#### EXERCISE TEXT
Two Grade 6 students now want to start a GSA

One of the protest signs made by St George Elementary School students Quinn and Polly after they found out their principal had barred their proposed social-justice project on gay rights.

Ottawa Grade 6 students Quinn and Polly will get to do their project on gay rights — and they have even bigger plans moving forward.

According to Ann Maloney, Quinn’s mother, she and Polly’s parents met with St George’s Elementary School’s administration on Dec 8 for more than an hour and were able to resolve the issue.

In a statement sent to Xtra, the Ottawa Catholic School Board’s Mardi de Kemp said the girls would be welcome to do a project on how gay rights are addressed by a Catholic high school’s equity club and present it at their school’s social-justice fair in 2015. She added that there would be no one available for Xtra to interview from the OCSB.

The pair of Grade 6 students at St George Elementary School had originally chosen the topic of gay rights for a social-justice project, but it was barred by their principal, Ann Beauchamp, allegedly over concerns about the age-appropriateness of the project. Quinn and Polly protested the decision at school and later to the media.

After the news broke, the OCSB announced they would meet with Quinn and Polly’s parents.

Maloney told Xtra that she was happy with how the situation was resolved. “I think it’s been so empowering for the girls,” she says. “They came up against a road block — something that was important to them, something they wanted to do that they thought was important. They took action and they got results.” Polly’s mother, Kate Hamilton, was not available for an interview.

In addition to doing their project, Quinn and Polly are now also hoping to start a gay-straight alliance (GSA) at St George’s. They got the idea after meeting with Jeremy Dias, who runs Jer’s Vision, an anti-bullying and -homophobia organization, after news about the vetoing of their project broke.

“The girls got all excited,” Maloney says. “The next day, they went to the principal and said, ‘We’re going to start a GSA and we’d like you to assign a teacher to it.’” According to Maloney, the principal has since connected Quinn and Polly with a GSA at a Catholic high school in Kanata, Ontario, which will help them start a similar group at St George’s. It will also be part of the culminating activity for Quinn and Polly’s social-justice project.

Both girls have been invited to take part in an OCSB focus group that meets every second year to take stock of the climate of school in terms of bullying and respectful behaviour, according to Maloney.

Maloney says it was great that the girls’ protest was validated. “At 11 years old, that’s going to stay with them forever,” she says. “They are always going to have that feeling that the individual can make change.”
########
#### GIVEN MATERIAL
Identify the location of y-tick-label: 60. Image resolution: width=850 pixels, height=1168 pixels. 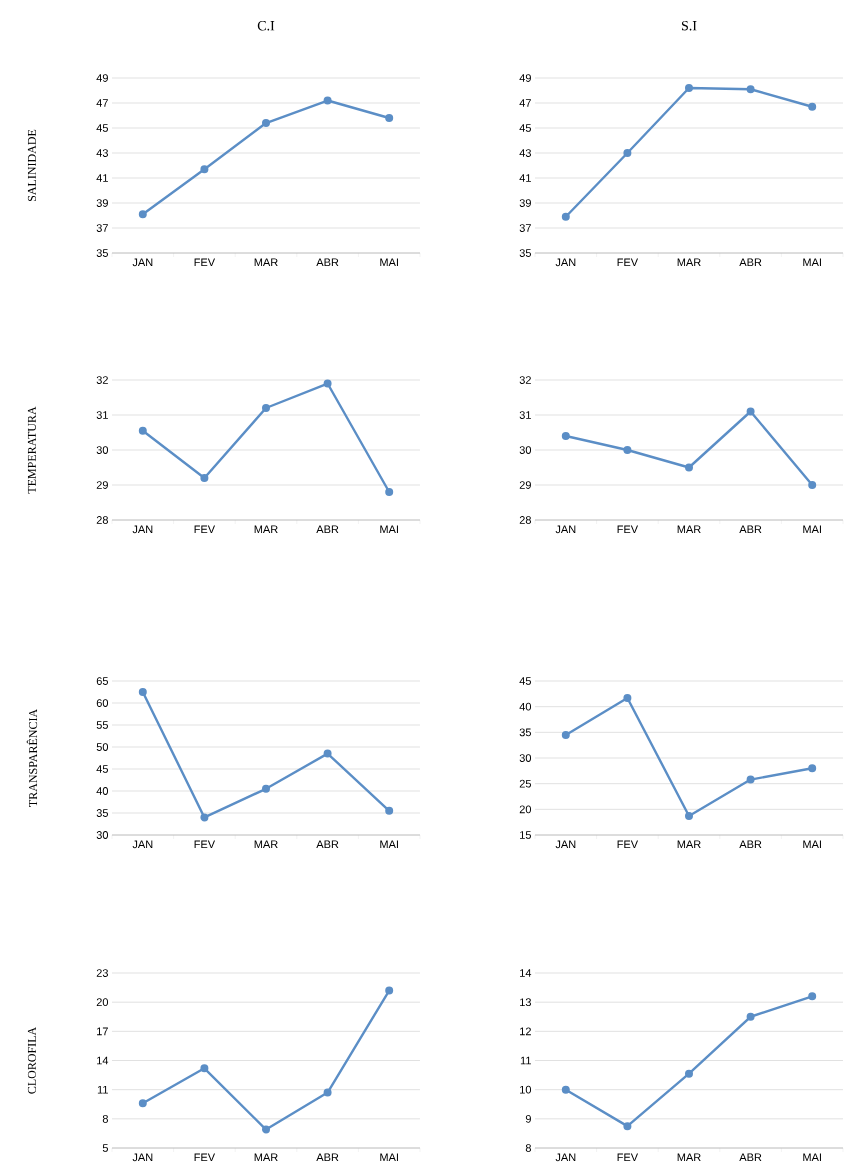
(102, 703).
########
▶ _INSTRUCTIONS TO FOLLOW_
In the article about the Grade 6 students' gay-rights project:
(a) On what date did the parents meet with the school's administration?
(b) Who runs Jer's Vision?
(c) In what place is the Catholic high school whose GSA the principal connected Quinn and Polly with?

▶ _RESPONSE AREA_
(a) Dec 8
(b) Jeremy Dias
(c) Kanata, Ontario